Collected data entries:
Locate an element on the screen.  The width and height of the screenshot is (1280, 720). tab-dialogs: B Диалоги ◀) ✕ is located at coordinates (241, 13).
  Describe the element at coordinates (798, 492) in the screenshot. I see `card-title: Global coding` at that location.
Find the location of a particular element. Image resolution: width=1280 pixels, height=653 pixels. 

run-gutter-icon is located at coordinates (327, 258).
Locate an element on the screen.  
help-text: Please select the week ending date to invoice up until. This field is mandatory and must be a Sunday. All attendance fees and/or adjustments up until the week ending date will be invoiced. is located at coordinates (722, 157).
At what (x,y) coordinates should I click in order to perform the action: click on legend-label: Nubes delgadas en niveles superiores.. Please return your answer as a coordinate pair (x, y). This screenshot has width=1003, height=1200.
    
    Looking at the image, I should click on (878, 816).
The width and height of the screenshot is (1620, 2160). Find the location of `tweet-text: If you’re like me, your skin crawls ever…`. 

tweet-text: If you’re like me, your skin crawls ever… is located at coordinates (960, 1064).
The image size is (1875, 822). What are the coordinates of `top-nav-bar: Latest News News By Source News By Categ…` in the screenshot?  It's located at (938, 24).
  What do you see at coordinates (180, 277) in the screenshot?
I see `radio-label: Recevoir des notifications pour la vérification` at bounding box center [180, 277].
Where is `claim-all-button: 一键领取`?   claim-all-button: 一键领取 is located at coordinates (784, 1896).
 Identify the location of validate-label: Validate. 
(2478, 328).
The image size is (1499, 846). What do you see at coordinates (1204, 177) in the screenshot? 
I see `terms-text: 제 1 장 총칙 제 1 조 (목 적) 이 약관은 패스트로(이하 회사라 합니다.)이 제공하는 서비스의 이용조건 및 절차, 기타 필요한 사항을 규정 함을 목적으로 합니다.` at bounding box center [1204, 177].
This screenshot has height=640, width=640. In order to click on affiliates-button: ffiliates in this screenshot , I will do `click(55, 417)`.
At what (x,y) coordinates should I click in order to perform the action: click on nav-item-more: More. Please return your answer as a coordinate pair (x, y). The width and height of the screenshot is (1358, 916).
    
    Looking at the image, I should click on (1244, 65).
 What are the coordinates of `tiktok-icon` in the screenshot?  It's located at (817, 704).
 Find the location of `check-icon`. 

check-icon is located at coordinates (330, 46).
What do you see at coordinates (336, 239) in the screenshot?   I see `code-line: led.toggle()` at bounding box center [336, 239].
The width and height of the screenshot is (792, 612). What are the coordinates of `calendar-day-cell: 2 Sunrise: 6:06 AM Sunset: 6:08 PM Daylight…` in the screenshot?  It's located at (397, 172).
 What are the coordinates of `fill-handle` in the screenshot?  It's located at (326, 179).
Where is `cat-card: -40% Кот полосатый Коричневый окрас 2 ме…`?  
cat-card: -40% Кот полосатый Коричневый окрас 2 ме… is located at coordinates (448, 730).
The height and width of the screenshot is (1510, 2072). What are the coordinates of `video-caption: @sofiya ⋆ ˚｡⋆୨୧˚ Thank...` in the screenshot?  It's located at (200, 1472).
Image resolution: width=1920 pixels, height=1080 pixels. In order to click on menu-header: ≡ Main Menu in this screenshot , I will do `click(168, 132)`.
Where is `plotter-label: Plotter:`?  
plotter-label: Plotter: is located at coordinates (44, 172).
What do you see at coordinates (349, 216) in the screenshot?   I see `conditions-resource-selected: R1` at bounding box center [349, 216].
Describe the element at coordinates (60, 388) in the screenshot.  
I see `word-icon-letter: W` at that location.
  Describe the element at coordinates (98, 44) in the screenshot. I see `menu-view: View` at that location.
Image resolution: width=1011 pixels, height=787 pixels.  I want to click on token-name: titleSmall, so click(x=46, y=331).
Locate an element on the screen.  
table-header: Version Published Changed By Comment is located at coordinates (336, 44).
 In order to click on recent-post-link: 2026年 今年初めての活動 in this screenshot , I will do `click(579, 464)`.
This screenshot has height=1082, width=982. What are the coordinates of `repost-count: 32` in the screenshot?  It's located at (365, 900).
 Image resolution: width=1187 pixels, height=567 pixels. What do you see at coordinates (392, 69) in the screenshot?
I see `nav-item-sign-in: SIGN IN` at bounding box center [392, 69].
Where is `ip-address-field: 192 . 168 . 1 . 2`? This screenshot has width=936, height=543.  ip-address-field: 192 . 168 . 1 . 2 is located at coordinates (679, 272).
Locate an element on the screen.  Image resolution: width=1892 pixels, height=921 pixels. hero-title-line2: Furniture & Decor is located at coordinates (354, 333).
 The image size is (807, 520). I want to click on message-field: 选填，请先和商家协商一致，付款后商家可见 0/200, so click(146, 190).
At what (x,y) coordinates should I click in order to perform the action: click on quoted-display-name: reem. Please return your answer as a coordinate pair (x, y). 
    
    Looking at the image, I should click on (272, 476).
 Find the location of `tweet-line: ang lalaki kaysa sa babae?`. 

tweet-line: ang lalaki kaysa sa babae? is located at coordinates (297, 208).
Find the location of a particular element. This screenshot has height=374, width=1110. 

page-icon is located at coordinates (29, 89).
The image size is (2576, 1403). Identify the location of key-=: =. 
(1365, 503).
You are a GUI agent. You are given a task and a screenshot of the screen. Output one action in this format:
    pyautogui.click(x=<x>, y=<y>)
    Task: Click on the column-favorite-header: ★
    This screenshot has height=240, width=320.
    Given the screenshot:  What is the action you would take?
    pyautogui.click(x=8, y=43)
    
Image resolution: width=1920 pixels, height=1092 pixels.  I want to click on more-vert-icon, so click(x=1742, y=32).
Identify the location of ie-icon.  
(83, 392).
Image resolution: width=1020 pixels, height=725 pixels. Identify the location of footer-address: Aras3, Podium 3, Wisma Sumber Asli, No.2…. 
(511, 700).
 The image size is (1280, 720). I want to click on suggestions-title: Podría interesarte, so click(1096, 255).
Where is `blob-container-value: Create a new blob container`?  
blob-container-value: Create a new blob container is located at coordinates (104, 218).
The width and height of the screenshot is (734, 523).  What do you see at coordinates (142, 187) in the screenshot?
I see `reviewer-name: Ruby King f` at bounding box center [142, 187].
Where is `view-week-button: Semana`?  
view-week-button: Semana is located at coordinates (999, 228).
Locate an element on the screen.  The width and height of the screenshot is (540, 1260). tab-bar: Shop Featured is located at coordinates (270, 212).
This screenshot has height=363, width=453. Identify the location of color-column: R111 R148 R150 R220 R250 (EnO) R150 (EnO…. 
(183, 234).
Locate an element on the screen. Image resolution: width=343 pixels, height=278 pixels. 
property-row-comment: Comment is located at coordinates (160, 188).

What the exercise asks: Give the part of the records that opens with the line containing "Image resolution: width=1920 pixels, height=1080" and closes with the line containing "Describe the element at coordinates (98, 44)" as a Markdown table with the columns Row and Line. Number each line in order and leave out any blank lines.

Output:
| Row | Line |
|---|---|
| 1 | Image resolution: width=1920 pixels, height=1080 pixels. In order to click on menu-header: ≡ Main Menu in this screenshot , I will do `click(168, 132)`. |
| 2 | Where is `plotter-label: Plotter:`?   |
| 3 | plotter-label: Plotter: is located at coordinates (44, 172). |
| 4 | What do you see at coordinates (349, 216) in the screenshot?   I see `conditions-resource-selected: R1` at bounding box center [349, 216]. |
| 5 | Describe the element at coordinates (60, 388) in the screenshot.   |
| 6 | I see `word-icon-letter: W` at that location. |
| 7 |   Describe the element at coordinates (98, 44) in the screenshot. I see `menu-view: View` at that location. |